Swiss quantum engineer

Edoardo Charbon (born 1964 in Sorengo, Switzerland) is a Swiss electrical engineer. He is a professor of quantum engineering at EPFL (École Polytechnique Fédérale de Lausanne) and the head of the Laboratory of Advanced Quantum Architecture (AQUA) at the School of Engineering.

== Career ==
Charbon was born and raised in Ticino, in the southern part of Switzerland. He received a Diploma in electrical engineering in 1988 from ETH Zurich. He then pursued first a master's degree in electrical and computer engineering from the University of California, San Diego in 1991, before joining the University of California, Berkeley, where he graduated with a PhD in electrical engineering and computer sciences (EECS) with a thesis on analog and mixed-signal design automation in 1995. Until 2000, he stayed affiliated at University of California, Berkeley, while working at the company Cadence Design Systems as the architect of intellectual property protection projects. In 2000, he joined the company Canesta Inc. as chief architect to lead the development of wireless 3D CMOS image sensors.

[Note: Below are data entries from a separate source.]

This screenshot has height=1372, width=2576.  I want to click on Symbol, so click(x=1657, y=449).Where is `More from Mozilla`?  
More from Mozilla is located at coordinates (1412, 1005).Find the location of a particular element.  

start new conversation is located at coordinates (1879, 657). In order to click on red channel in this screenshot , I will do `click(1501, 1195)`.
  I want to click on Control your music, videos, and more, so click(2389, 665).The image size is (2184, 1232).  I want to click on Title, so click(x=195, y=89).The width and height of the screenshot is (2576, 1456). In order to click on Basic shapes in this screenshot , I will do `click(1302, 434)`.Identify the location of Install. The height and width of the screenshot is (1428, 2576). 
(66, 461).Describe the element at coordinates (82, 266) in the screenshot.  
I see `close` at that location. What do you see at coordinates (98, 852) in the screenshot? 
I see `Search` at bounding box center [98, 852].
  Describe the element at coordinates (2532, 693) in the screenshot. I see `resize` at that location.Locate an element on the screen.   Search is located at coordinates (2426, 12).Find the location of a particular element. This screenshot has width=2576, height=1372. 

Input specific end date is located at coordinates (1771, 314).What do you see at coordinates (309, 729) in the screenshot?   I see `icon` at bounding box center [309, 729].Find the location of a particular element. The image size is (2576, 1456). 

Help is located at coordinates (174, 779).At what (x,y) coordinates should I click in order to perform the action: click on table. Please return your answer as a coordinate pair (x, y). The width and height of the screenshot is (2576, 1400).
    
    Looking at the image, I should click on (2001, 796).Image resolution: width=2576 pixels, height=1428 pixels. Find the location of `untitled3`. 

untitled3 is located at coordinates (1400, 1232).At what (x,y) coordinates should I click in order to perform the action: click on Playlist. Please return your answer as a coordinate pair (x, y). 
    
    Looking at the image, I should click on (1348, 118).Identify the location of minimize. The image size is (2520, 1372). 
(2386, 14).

In 2002, Charbon joined the faculty of EPFL, where he has since 2015 been full professor of electrical engineering as well as the head of Laboratory of Advanced Quantum Architecture at EPFL's School of Engineering.

From 2008 to 2016, he was also professor at the Chair of VLSI design at Delft University of Technology. He is a distinguished visiting scholar of the W. M. Keck Institute for Space at California Institute of Technology (Caltech), and a fellow of the Kavli Institute of Nanoscience at Delft University of Technology.

== Research ==

Charbon's research is focused on the multi-disciplinary boundaries between physics and electrical engineering, and is invested both in ground research as well as the development of hardware and software systems. He investigates and develops cryogenic electronics, near and short wave infrared single photon avalanche devices (SPAD), light detecting and ranging (LIDAR) applications, microscopy, positron emission tomography (PET) components, quantum random number generators (QRNG), and super conducting devices.

Charbon lead and participated in a row of international and interdisciplinary research projects such as Megaframe (2006-2009), SPADNet (2010-2014), EndoTOFPET-US (2011-2015), Polis (2014-2018), MOS-QUITO (2016-2019), Qu3D (2019-2022), SuperMaMa (2020-2022).

He is the author or co-author of over 400 papers and two books, and he holds 23 patents.

His research has been featured in several news outlets such as Mirage News, Link Magazine, EE Times, New Scientist, Liechtensteiner Vaterland, and Les Nummeriques.

== Distinctions ==
He is the co-recipient of the best European paper award, IEEE International Solid-State Circuits Conference in 2021.

He is the recipient of the Venture Kick Awards in 2014 and 2020.

He is the recipient of the Europe's Best Academic Research Team Award in 2019 and the co-recipient of the best paper award, International Image Sensor Society (with Preethi Padmanabhan) in the same year.

He is the co-recipient of the best paper award, IEEE Nuclear Science Symposium (with Andrada Muntean in 2018 and with Francesco Gramuglia in 2020) and Physics and Applications of Superconducting Nanowire SPDs Conference (with Simone Frasca) in 2018.

He is the co-recipient of the best paper award, IEEE IWASI (with Fabio Sebastiano and Andrei Vladimirescu) in 2017.

He is a distinguished lecturer of the IEEE Photonics Society, a fellow of the IEEE (Institute of Electrical and Electronics Engineers), and a member of the Electron Devices Society (EDS), QuTech, and the Kavli Institute of Nanoscience Delft (KIND).

He is the founder of several start-up companies such as Fastree3D, Pi Imaging Technology, and NovoViz.

== Selected works ==
- Niclass, C. (2005). "Design and characterization of a CMOS 3-D image sensor based on single photon avalanche diodes"
- Niclass, Cristiano (2008). "A 128 $\times$ 128 Single-Photon Image Sensor with Column-Level 10-Bit Time-to-Digital Converter Array"
- Niclass, Cristiano (2007). "A Single Photon Avalanche Diode Implemented in 130-nm CMOS Technology"
- Veerappan, Chockalingam (2011). "2011 IEEE International Solid-State Circuits Conference"
- Bruschini, Claudio (2019). "Single-photon avalanche diode imagers in biophotonics: Review and outlook"
- Chang, Henry (1997). "A Top-Down, Constraint-Driven Design Methodology for Analog Integrated Circuits"
- Richardson, Justin (2009). "2009 IEEE Custom Integrated Circuits Conference"
- Gersbach, Marek (2012). "A Time-Resolved, Low-Noise Single-Photon Image Sensor Fabricated in Deep-Submicron CMOS Technology"

== Awards ==
- ERC Synergy with the Technical University of Munich, Germany and the University of Valencia, Spain.